TRY IT
Reproduce verbatim the stretch of entries from the line containing "Identify the location" through the line containing "(259, 278).", omitting the pictures from your answer.
┌─ DATA TO USE
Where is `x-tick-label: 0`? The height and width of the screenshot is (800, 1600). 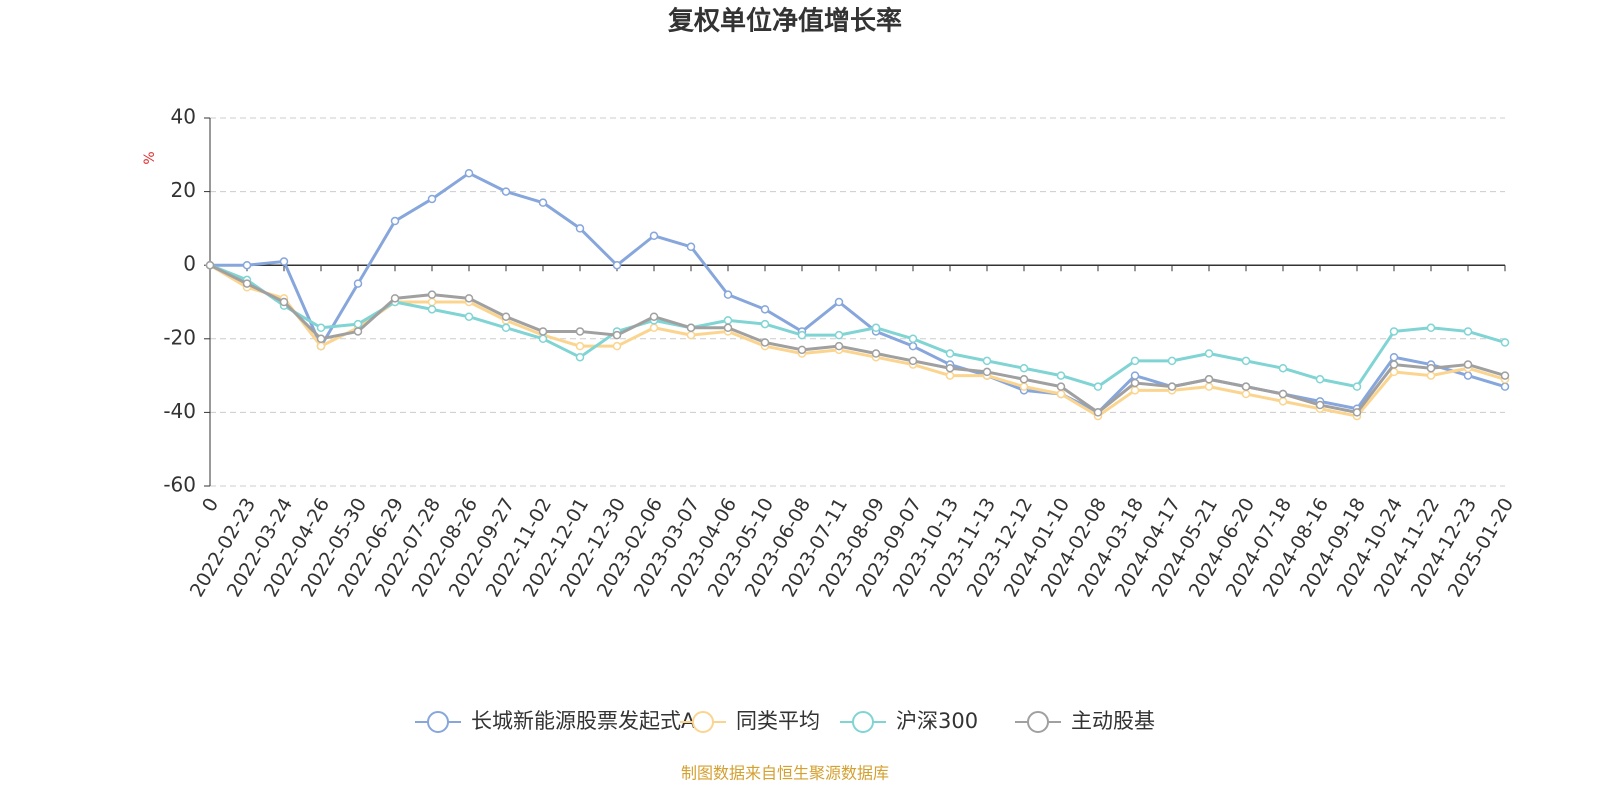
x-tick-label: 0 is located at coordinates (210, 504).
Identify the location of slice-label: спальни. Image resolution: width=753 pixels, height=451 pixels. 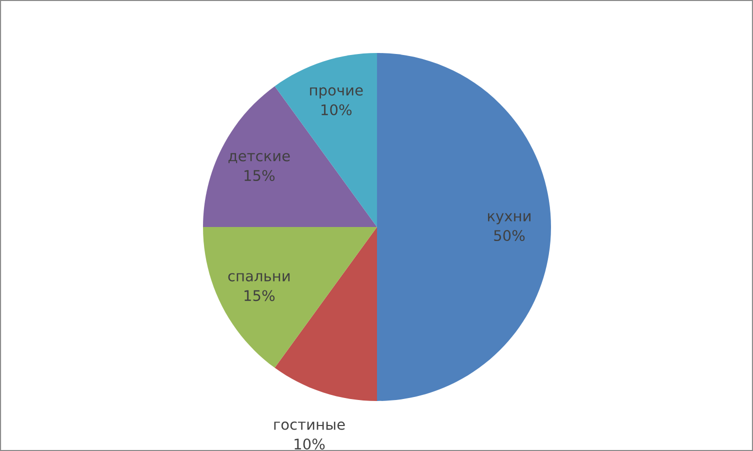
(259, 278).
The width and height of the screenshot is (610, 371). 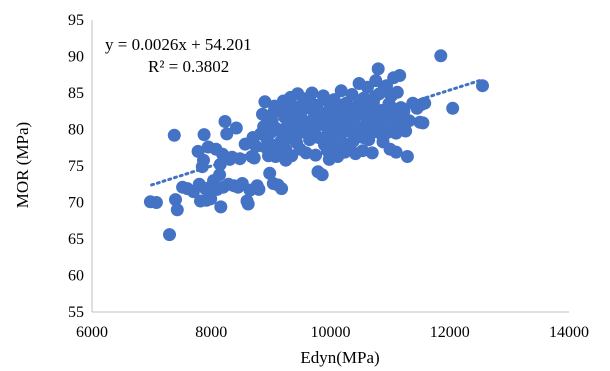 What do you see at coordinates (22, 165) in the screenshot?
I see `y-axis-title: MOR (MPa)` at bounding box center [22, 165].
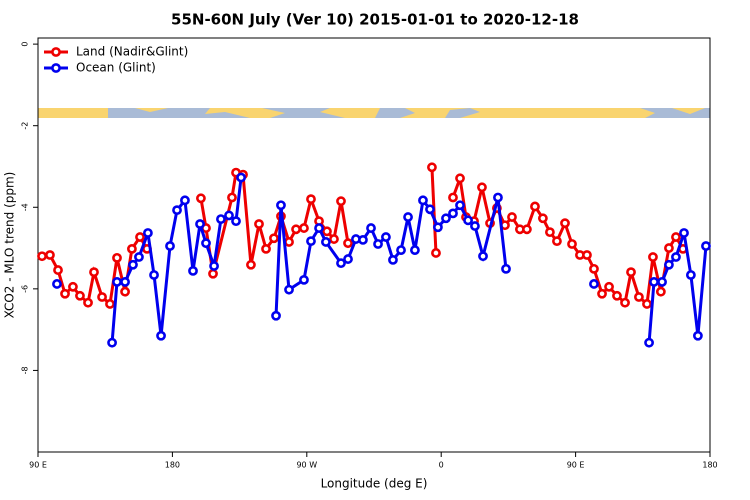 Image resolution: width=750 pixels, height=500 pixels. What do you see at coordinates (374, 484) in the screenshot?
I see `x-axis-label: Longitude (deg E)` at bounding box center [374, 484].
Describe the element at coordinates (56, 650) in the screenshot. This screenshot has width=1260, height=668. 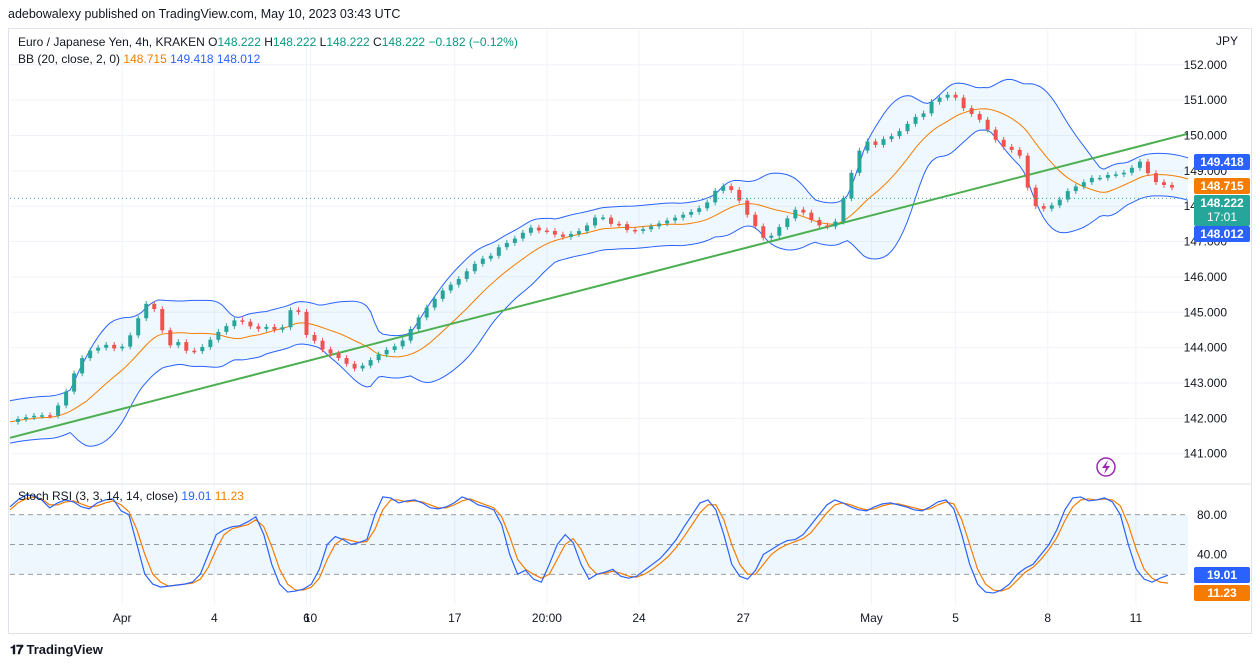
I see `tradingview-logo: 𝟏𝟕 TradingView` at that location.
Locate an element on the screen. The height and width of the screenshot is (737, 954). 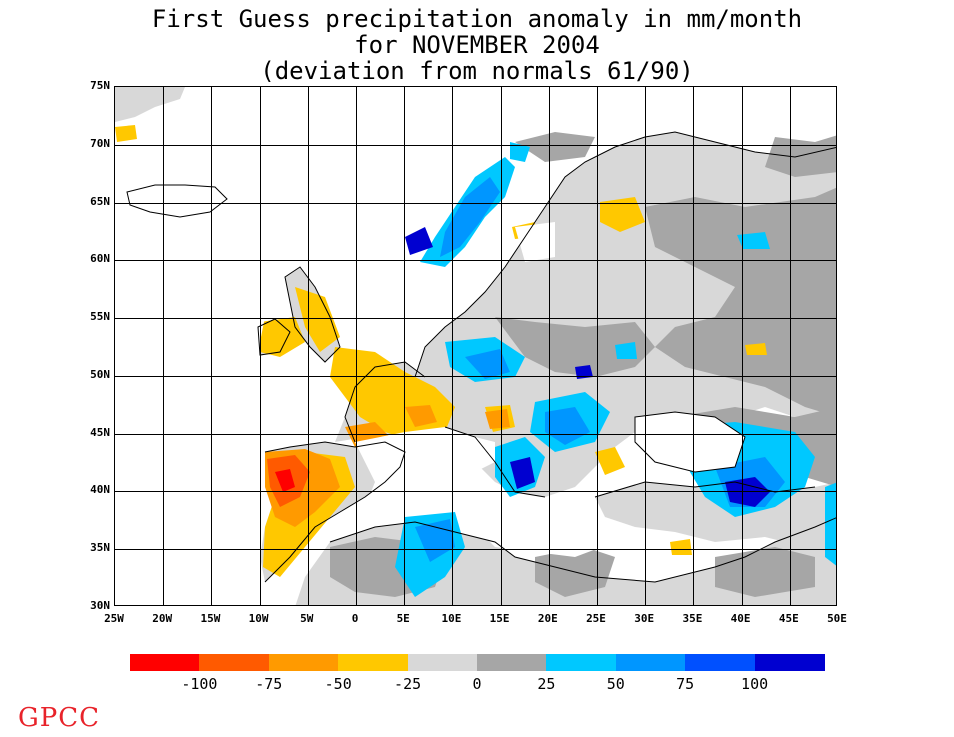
└─
SOLUTION
Identify the location of slice-label: спальни. Image resolution: width=753 pixels, height=451 pixels. 
(259, 278).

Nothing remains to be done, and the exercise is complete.